The poem is also connected to the 1918–1919 flu pandemic: In the weeks preceding Yeats's writing of the poem, his pregnant wife Georgie Hyde-Lees caught the virus and was very close to death. The highest death rates of the pandemic were among pregnant women—in some areas, they had up to a 70 percent death rate. While his wife was convalescing, he wrote "The Second Coming".
Influence
Phrases and lines from the poem are used in many works, in a variety of media, such as literature, motion pictures, television and music. Examples of works whose titles draw from "The Second Coming" include:
- Chinua Achebe's novel Things Fall Apart (1958);
- Joan Didion's essay collection Slouching Towards Bethlehem (1968)
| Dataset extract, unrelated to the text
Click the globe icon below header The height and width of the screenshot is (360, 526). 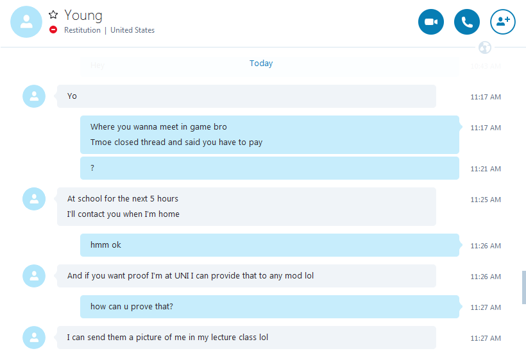pyautogui.click(x=485, y=47)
- Walker Percy’s novel The Second Coming (1980)
- Peter De Vries' novel Slouching Towards Kalamazoo (1983)
- Robert B. Parker's novel The Widening Gyre (1983)
- The 1996 non-fiction book Slouching Towards Gomorrah: Modern Liberalism and American Decline by Robert Bork
- The song "Slouching Towards Bethlehem" (which quotes or paraphrases almost all of the poem) by Joni Mitchell from her 1991 album Night Ride Home
- Lou Reed in his preamble to the song "Sweet Jane" on the 1978 album Live: Take No Prisoners
- Elyn Saks' memoir The Center Cannot Hold: My Journey Through Madness (2007)
- The episode "Revelations" (9 November 1994) of the science fiction television series Babylon 5.
- Stephen King's novel The Stand references the poem numerous times, with one character explicitly quoting lines from it.
- Junkie XL's soundtrack to Zack Snyder's Justice League features a song titled "The Center Will Not Hold, Twenty Centuries Of Stony Sleep", referencing the "second coming" of Superman after his death in the film's prequel, Batman v Superman: Dawn of Justice, and his subsequent resurrection in this film.
- Gordon Gekko in Wall Street (1987) says, "So the falcon's heard the falconer, huh?"
- Good Omens (1990) parodies the poem, "slouching hopefully towards Tadfield".